{%hackmd theme-dark %}
F74077138 Irina Dabaeva
F74067036 Leonardo Toshi Elementi
# Graphs
Graphs are discrete structures consisting of vertices and edges that connect these vertices. There are many different types of graphs, such as connected and disconnected graphs, bipartite graphs, weighted graphs, directed and undirected graphs, and simple graphs. They are used in a variety of areas. In computer science, as an example, graphs are used to represent networks, data organization, the flow of computation, and etc.
Here is the example of Nondeterministic finite automaton:

## Graph Theory
A **graph** is a pair G = (V, E), where V is a set whose elements are called *vertices*, and E is a set of paired vertices, whose elements are called *edges*.
Here is an example of the graph. This graph is called a *simple graph*.

**Simple graph** does not contain more than one edge between any two vertices and no edge connects a vertex to itself. In other words a simple graph is a graph without loops and multiple edges.
Let V be the set of vertices and E be the set of edges. We say that the pair (V, E) determines a **multigtaph** G with vertex set V and edge set E if, for some x, y ∈ V, there are two or more edges in E of the form:
- (x, y) for a directed multigraph,
- {x, y} for an undirected multigraph.
It's obvious that a simple graph is not a multigraph. We also can say that it's *loop-free*.
Unlike simple graph, **pseudograph** allows loops as well as multiple edges.

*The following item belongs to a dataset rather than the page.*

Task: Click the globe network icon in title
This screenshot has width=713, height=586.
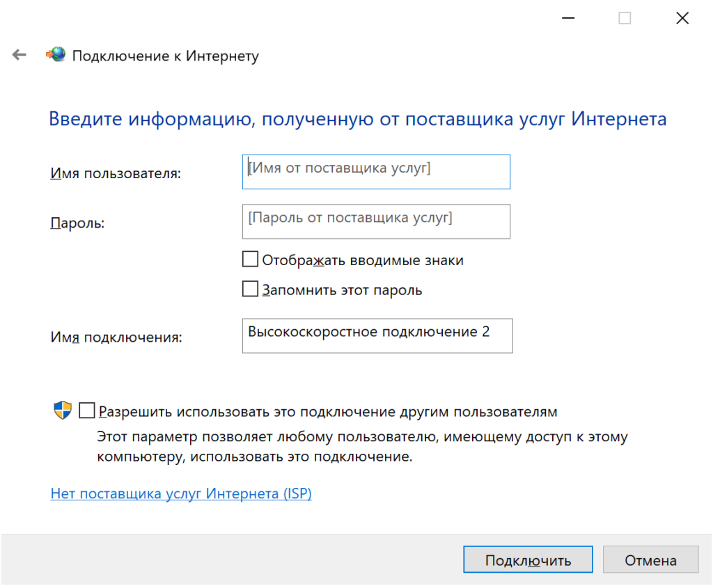Action: click(x=56, y=55)
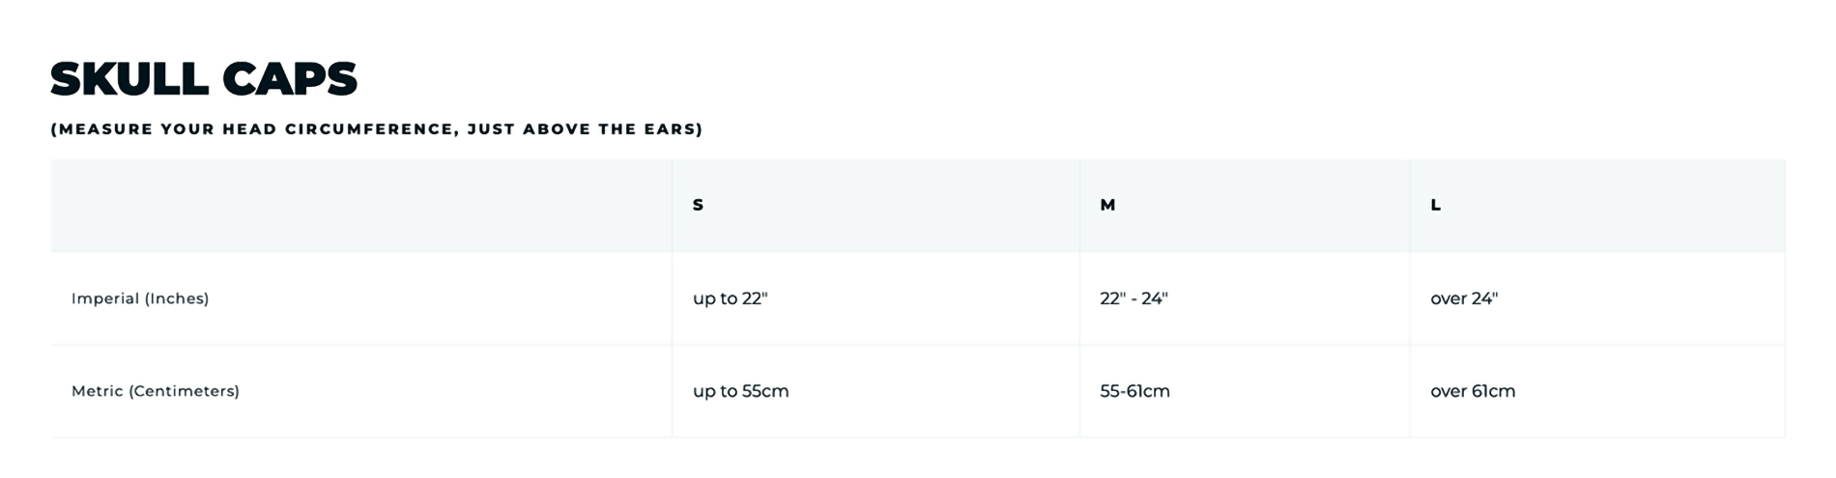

Previously we mentioned directed and undirected graphs. And it's time to define these terms.
Let V be a finite nonempty set, and let E ⊆ V x V. The pair (V, E) is called a **directed graph** (or **digraph**), where V is the set of vertices and E is the set of directed edges that are associated with the pair of vertices. The directed edge associated with (a, b) starts at a and ends at b. We denote a directed graph as G = (V, E).
In a directed grap:
- *In-degree* of vertex v (deg+(v)) is the number of edges with v as their terminal vertex;
- *Out-degree* of vertex v (deg-(v)) is the number of edges with v as their initial vertex.
When there is no concern about edge directions, we still write G = (V, E). But in this case, E is the set of unordered pairs of elements taken from V. G is called **undirected graph**.
 
Above figure (on the left-hand side) provides an example of a directed graph on V = {a, b, c, d, e} with E = {(a, a), (a, b), (a, d), (b, c)}. For any edge, such as (b, c), we say that the edge is *incident* with vertices b, c; b is said to be *adjacent* to c, whereas c is *adjacent* from b. In addition, vertex b is called the *source* of the edge (b, c), and vertex c is the *terminating* vertex. The edge (a, a) is an example of a *loop*, and the vertex e that has no incident edges is called an *isolated* vertex.
*Degree* of a vertex is the number of edges connecting it. In the example below, vertex a has degree 3 , and the rest have degree 1 . A vertex that has degree 1 is called an *end vertex*.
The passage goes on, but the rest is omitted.